### What is required
Exactly reproduce the lines from the one holding "Screen dimensions: 641x881" through the end of the records, including both boundary lines but no pictures.

-----

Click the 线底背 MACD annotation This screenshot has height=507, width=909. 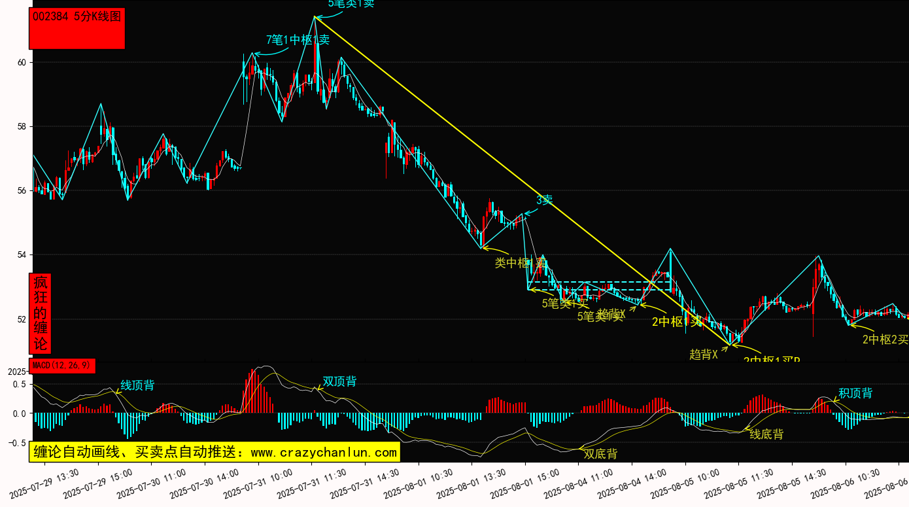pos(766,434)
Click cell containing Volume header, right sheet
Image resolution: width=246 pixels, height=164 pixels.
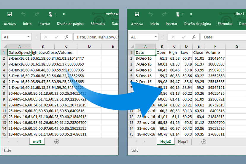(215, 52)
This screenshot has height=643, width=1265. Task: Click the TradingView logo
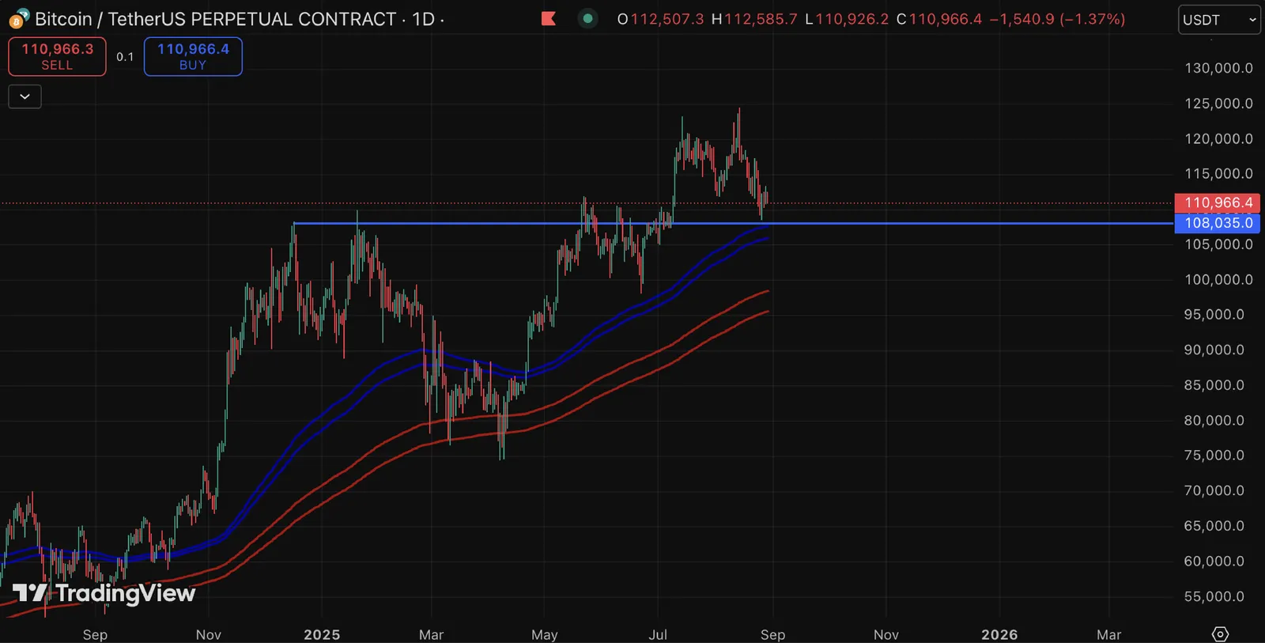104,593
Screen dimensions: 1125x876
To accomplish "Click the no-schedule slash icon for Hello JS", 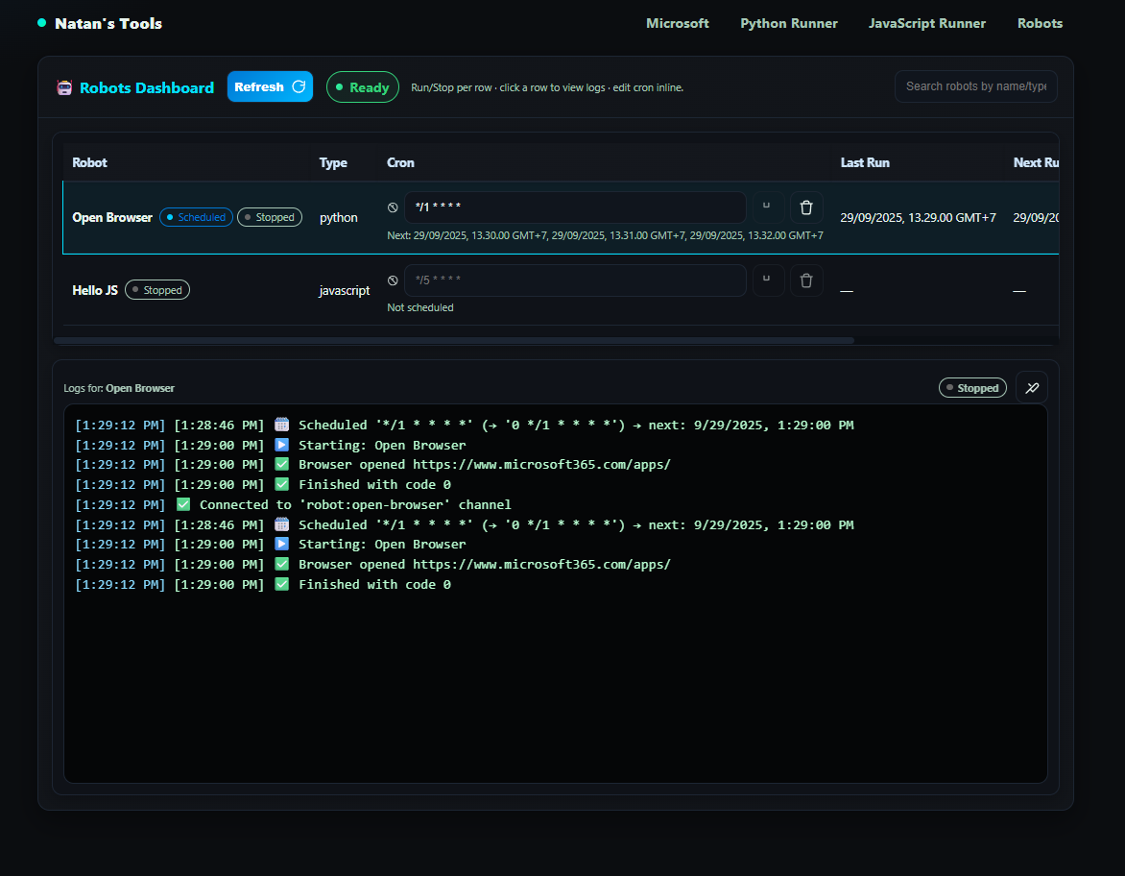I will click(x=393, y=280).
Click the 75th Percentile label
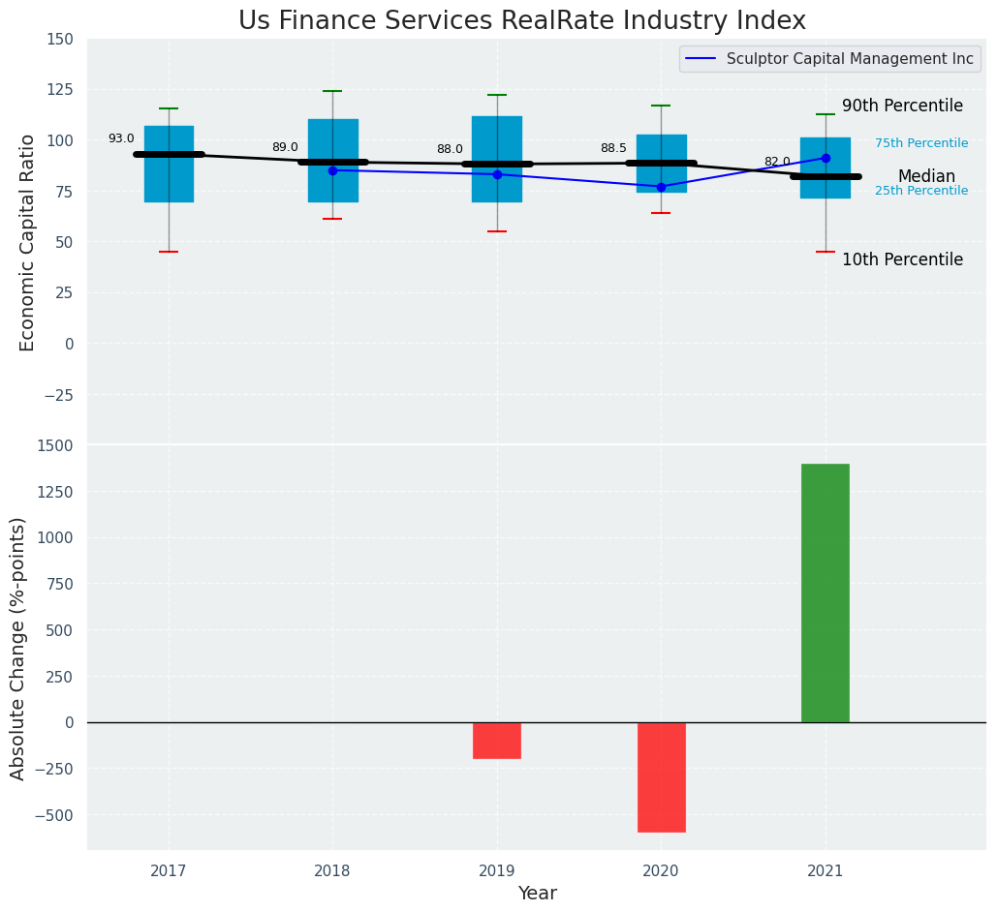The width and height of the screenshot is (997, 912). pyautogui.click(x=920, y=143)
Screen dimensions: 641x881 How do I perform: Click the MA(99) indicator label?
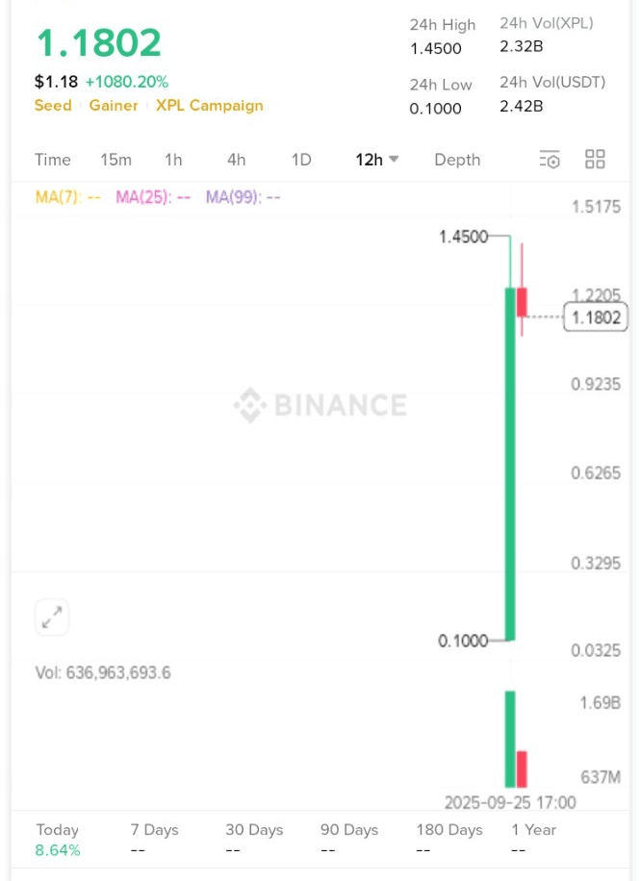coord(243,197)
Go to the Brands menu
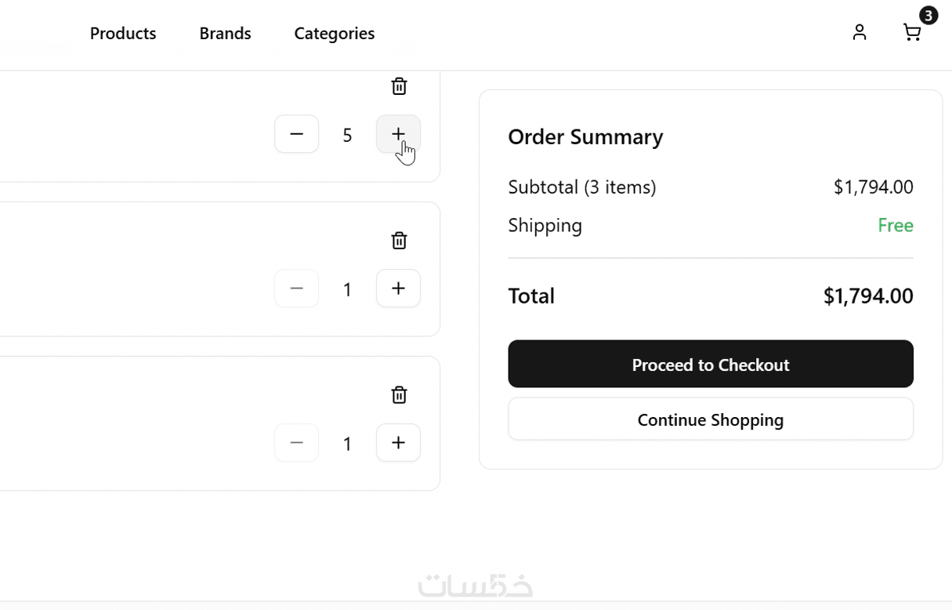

-----

### Written response
Screen dimensions: 641x881 How do I perform: Click the MA(99) indicator label?
coord(243,197)
Go to the Brands menu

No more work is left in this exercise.